WHAT THE TASK ASKS:
Output the stretch of entries from the line containing "Task: Expand Announcements" through the line containing "(x=1256, y=140)" as a JSON list of strings, one string per line, with blank lines omitted.

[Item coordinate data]
——

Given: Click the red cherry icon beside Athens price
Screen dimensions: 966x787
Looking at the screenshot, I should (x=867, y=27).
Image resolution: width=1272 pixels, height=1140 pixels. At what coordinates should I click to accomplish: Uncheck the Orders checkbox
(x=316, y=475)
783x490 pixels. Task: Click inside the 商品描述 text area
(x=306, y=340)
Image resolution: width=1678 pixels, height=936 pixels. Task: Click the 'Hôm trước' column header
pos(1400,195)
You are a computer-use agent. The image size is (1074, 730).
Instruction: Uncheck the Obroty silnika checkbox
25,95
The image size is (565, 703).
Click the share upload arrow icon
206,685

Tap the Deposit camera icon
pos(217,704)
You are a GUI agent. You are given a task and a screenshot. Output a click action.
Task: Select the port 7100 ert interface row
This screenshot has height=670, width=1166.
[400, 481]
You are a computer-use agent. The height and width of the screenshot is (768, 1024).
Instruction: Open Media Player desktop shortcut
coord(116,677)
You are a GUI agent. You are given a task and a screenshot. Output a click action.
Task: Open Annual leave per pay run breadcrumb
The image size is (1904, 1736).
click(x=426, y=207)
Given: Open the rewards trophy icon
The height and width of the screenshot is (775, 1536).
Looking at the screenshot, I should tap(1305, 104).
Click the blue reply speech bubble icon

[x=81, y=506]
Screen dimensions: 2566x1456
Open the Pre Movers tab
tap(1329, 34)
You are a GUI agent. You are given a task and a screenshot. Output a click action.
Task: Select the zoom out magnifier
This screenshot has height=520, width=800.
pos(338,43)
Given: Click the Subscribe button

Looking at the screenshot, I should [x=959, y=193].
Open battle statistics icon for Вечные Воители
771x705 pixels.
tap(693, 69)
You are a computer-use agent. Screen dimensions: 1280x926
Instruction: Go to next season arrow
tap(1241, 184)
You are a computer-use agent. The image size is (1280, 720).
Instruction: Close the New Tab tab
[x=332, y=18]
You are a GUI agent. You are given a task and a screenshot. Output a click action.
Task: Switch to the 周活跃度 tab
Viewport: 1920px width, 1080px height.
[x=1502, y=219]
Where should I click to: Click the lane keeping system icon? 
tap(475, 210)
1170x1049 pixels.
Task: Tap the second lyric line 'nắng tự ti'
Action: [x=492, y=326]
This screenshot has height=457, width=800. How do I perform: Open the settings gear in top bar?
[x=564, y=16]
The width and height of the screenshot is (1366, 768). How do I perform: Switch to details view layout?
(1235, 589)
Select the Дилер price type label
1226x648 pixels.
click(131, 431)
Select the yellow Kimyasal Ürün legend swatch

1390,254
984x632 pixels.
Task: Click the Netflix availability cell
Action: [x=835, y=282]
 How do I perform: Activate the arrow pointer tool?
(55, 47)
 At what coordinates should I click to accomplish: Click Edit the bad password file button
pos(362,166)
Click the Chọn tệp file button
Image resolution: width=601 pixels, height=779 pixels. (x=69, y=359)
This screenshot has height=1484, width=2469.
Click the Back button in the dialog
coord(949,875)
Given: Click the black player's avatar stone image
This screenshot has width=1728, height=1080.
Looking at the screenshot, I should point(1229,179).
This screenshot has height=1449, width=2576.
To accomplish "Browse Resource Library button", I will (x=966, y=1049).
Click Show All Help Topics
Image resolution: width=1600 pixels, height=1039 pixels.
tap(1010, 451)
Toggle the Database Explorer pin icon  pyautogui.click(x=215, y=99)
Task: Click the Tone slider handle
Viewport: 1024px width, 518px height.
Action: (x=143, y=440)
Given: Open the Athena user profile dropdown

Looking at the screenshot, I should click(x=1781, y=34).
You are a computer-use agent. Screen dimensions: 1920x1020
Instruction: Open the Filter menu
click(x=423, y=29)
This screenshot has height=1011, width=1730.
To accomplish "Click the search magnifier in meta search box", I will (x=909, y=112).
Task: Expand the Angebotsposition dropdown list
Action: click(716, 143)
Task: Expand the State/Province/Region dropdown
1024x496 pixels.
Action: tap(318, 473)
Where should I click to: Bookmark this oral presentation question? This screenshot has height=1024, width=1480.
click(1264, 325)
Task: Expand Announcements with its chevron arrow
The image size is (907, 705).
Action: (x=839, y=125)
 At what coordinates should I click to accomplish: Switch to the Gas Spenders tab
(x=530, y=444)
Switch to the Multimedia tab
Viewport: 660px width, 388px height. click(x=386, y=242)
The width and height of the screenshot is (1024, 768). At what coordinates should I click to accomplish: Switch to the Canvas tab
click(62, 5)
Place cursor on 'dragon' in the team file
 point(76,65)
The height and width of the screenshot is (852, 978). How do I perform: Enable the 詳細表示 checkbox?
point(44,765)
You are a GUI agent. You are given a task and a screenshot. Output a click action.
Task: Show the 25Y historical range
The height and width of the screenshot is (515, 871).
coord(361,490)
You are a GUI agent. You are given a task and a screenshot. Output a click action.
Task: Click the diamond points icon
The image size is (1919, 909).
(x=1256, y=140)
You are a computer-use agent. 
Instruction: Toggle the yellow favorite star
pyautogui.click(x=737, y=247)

——

EXERCISE RESPONSE:
[
  "Task: Expand Announcements with its chevron arrow",
  "The image size is (907, 705).",
  "Action: (x=839, y=125)",
  " At what coordinates should I click to accomplish: Switch to the Gas Spenders tab",
  "(x=530, y=444)",
  "Switch to the Multimedia tab",
  "Viewport: 660px width, 388px height. click(x=386, y=242)",
  "The width and height of the screenshot is (1024, 768). At what coordinates should I click to accomplish: Switch to the Canvas tab",
  "click(62, 5)",
  "Place cursor on 'dragon' in the team file",
  " point(76,65)",
  "The height and width of the screenshot is (852, 978). How do I perform: Enable the 詳細表示 checkbox?",
  "point(44,765)",
  "You are a GUI agent. You are given a task and a screenshot. Output a click action.",
  "Task: Show the 25Y historical range",
  "The height and width of the screenshot is (515, 871).",
  "coord(361,490)",
  "You are a GUI agent. You are given a task and a screenshot. Output a click action.",
  "Task: Click the diamond points icon",
  "The image size is (1919, 909).",
  "(x=1256, y=140)"
]